Other, more charitable theories also abound. In 1987 Joanne Schatzlein and Dr Daniel Sulmasy suggested that Francis, who spent much time in the company of lepers, may himself have been suffering from leprosy. They were excited by the discovery that his remains, preserved in Assisi, lack the normal number of fingers. But the saint’s biographer Adrian House pointed out that the fingers were probably cut off post mortem, to be kept as relics. Refining Schatzlein’s and Sulmasy’s medical diagnosis, House believes lymph node tuberculosis should not be ruled out.
It is doubtless sensible to keep an open mind when it comes to an event that occurred several centuries ago among a community of religious fanatics half way up a mountain in the middle of nowhere. But it has to be said that the old idea that God was responsible has taken something of a beating. Even the Catholic Church would seem to have its doubts. In 1960 the Vatican Council replaced what had previously been The Feast of St Francis’s Stigmatisation with a simple and distinctly low-key “day of commemoration” - possibly in response to advances in biblical archaeology. In the early 1950s, by the somewhat grisly method of bolting freshly amputated arms to a board and then attaching heavy weights to them, the French surgeon Pierre Barbet had shown that it was almost impossible to crucify a man successfully if the nails were driven through his palms. To support the body’s weight, they had to be driven through a small point known as Destot’s space where the base of the hand joins the wrist. Barbet’s research, published in his book A Doctor at Calvary, suggested that most western artists have depicted the Crucifixion inaccurately. It also suggested that the wounds on Francis’s body duplicated those that he had seen on bodies in art, not those once actually experienced by the body of Jesus Christ.
This does not necessarily prove that Francis was a fraud. Modern medical journals often report unexplained “psychogenic purpuras”, while the annals of the nineteenth-century hypnotists are full of intriguing cases of suggestibility. Dr Rybalkin of St Petersburg wrote of a young subject, K, whom he persuaded under hypnosis to touch a metal stove. K was told he had burned himself and angry red blisters formed on his arm. But the stove was unlit, and cold. During the 1920s a Swiss physician, Dr Charles Baudouin, treated a woman whose child had narrowly escaped decapitation by a metal chimney draw-plate: “the mother received such a shock that a flushing erythematous circle formed around her neck…” He christened the phenomenon “dermographism” and defined it succinctly: “an image existing in the subject’s mind becomes outlined on the skin”.

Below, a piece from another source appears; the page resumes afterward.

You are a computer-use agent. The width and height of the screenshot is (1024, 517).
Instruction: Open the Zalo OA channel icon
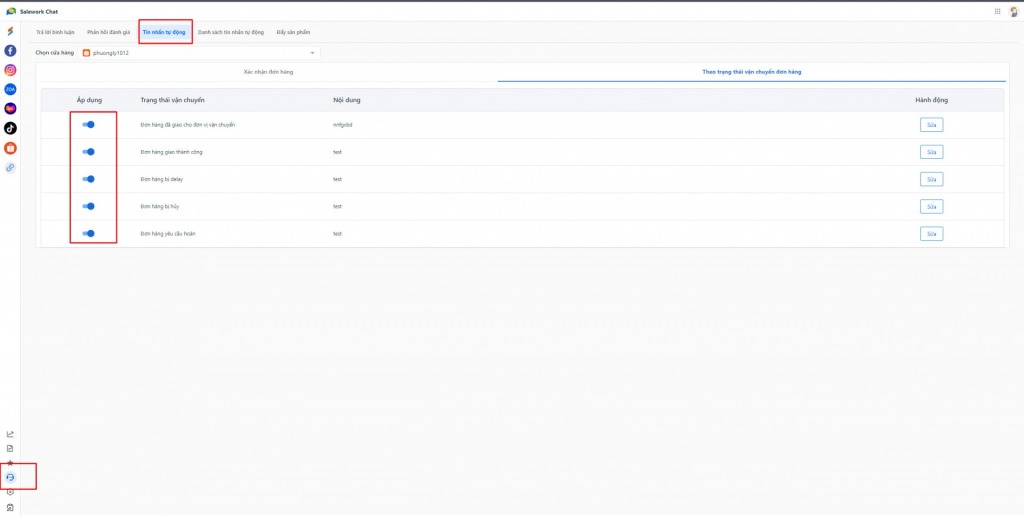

When Francis was young he believed that a particular painting of Jesus, in the little church of San Damiano, came to life and spoke to him. He dated his vocation from that moment, keeping Christ’s image forever in his mind’s eye. His body may well have developed the wounds on which he so continually brooded. It seems appropriate that a great artist such as Giotto should have been commissioned to paint this particular subject. Its true theme is, perhaps, the compelling power that a work of art – an image – can exert over mind and body.